Enter something: 123
>>> type(my_input)
<class 'str'>
   
>>> my_input = input('Enter something: ')

Enter something: "Pylenin"
>>> type(my_input)
<class 'str'>
   
>>> my_input = input('Enter something: ')

Enter something: Pylenin # Without quotation
>>> type(my_input)
<class 'str'>

Iterables instead of list

In Python 2, built-in functions like range, zip, map and filter used to return a list. However, in Python 3, they return iterables. You can convert them to a list by using the list() method.

Now does it make sense? In some way, Yes! Usually, you iterate only once over them. Hence, it is helpful in saving memory.

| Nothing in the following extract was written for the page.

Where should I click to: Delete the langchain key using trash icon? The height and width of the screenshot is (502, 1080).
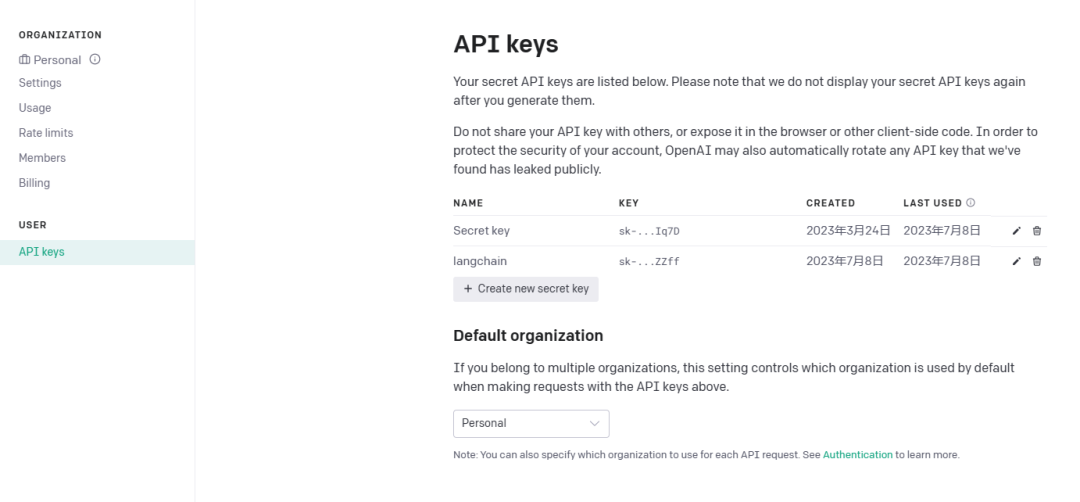(1037, 261)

Also, dictionary methods like keys(), values() and items() do not return lists anymore. They return views.

Code

# Python 3

x = {"a":1,"b":2}
   
print(type(x.keys()))
print(type(x.values()))
print(type(x.items()))

The above snippet will return the following result.

Output

<class 'dict_keys'>
<class 'dict_values'>
<class 'dict_items'>

Raising and handling exceptions

One of my favorite improvements in Python 3 is the way it raises and handles exceptions. Let’s compare the results of executing a small code in Python 2 with Python 3.

Code

# Python 2
    
class FirstClass():
  def exc(self):
    raise Exception("Error in first class")
    
class SecondClass():
  def exc(self):
    foo = FirstClass()
    try:
      foo.exc()
    except:
      raise Exception("Error in second class")
x = second_class()
print x.exc() 

Now, this is certainly not the best implementation of Classes in Python. However, for this purpose, it will do the job.

When you run the above code, you will only see the exception raised in the second class.

Output

# Python 2

Traceback (most recent call last):
  File <input>, line 13, in <module>
    print x.exc()
  File <input>, line 11, in exc
    raise Exception("Error in second class")
Exception: Error in second class

This is very bad for debugging. If you go through the code, you will see that there is a try and except block in the SecondClass. You first try to call the exc() method lying within the FirstClass. If that block fails, you raise an exception.

Now ideally, you would want both the exceptions to be shown to us. Because the truth is, the except block is being executed only after the try block fails. Python 2 fails to deliver on this traceback. However, Python 3 provides a better overview of the exception.

Output

# Python 3

Traceback (most recent call last):
  File <input>, line 9, in exc
    foo.exc()
  File <input>, line 3, in exc
    raise Exception("Error in first class")
Exception: Error in first class
    
During handling of the above exception, another exception occurred:
    
Traceback (most recent call last):
  File <input>, line 13, in <module>
    print(x.exc())
  File <input>, line 11, in exc
    raise Exception("Error in second class")
Exception: Error in second class

As you can see, you are warned about both the exceptions in Python 3. This arrangement is therefore much better for debugging purposes.

Like I mentioned earlier, you are missing out on a lot of things if you haven’t switched to Python 3 yet. There are more examples where Python 3 performs both syntactically and in terms of performance over Python 3. However, these 10 changes were the ones that I thought were more relevant. At least I tend to notice them very easily.

So if you haven’t switched yet, I recommend you to make the jump now. Before it is too late!